The constructor accepts a function object, a copy of which we store and then invoke in the destructor. Normally, we’d expect client code to pass a lambda to the constructor, but we can accept any function object without any loss of simplicity or robustness. The type of function object used is defined as std::function, which is already pretty self-documenting: any function (or function object) which returns void and takes no arguments can be used.

The other key point to observe is that we ensure OnLeavingScope objects can never be copied.

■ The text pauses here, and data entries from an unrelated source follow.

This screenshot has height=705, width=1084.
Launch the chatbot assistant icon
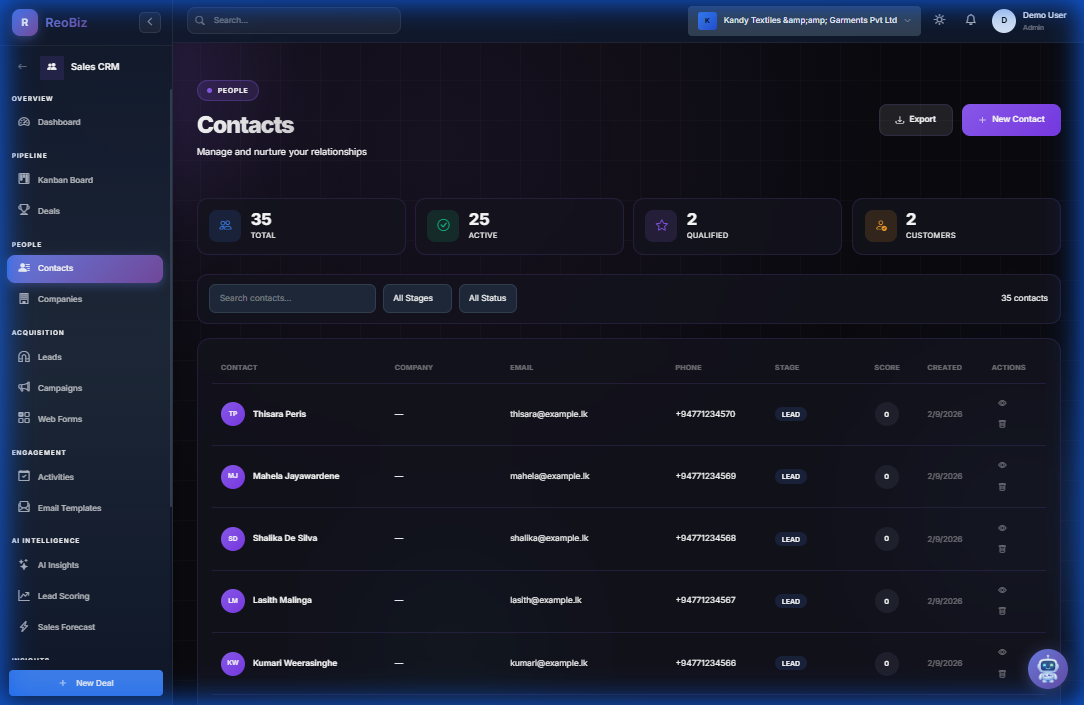(1047, 668)
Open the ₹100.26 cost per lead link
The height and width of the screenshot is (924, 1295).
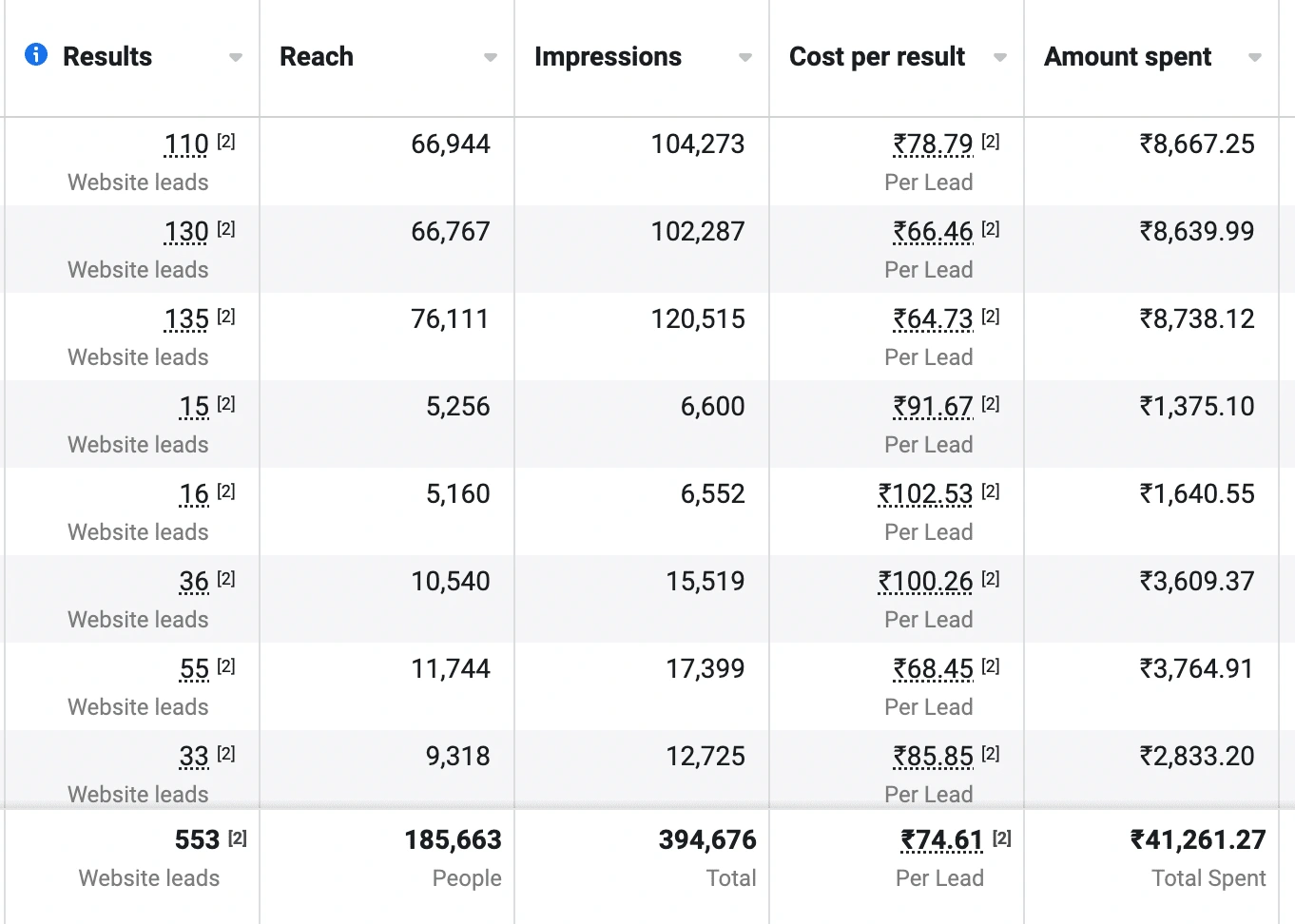point(925,582)
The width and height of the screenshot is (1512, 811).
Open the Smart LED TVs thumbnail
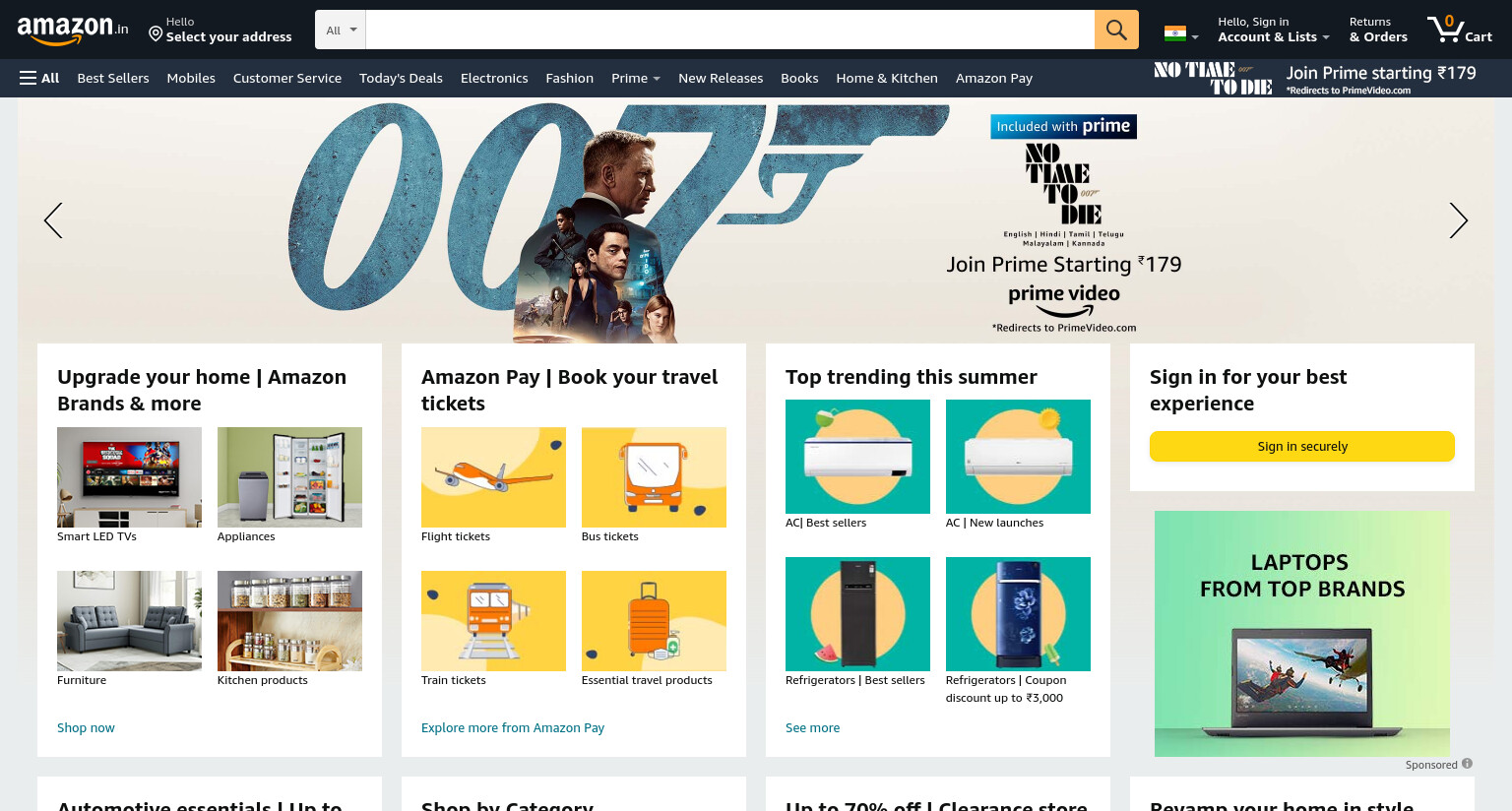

If we allowed copying, the function object would be invoked in the destructor of each copy, but this class is meant to encapsulate a function to be performed only once when the OnLeavingScope object is destroyed.

And that’s all we need to be able to start using OnLeavingScope in our code to encapsulate cleanup tasks to be done in a robust, straightforward way.

But there’s more to the story…

As presented, the OnLeavingScope implementation can still be improved further. We have not explored adding a move constructor or differentiating between lvalue and rvalue function objects passed to the constructor. Furthermore, the use of std::function comes with its own advantages and disadvantages, some of which may be less or more desirable in certain situations. These and related matters are fairly advanced topics and are discussed in an upcoming article. That article introduces a slightly different way of creating the OnLeavingScope objects, but is otherwise just an optimized version of the material presented here which ends up being very similar to the ScopeGuard implementations.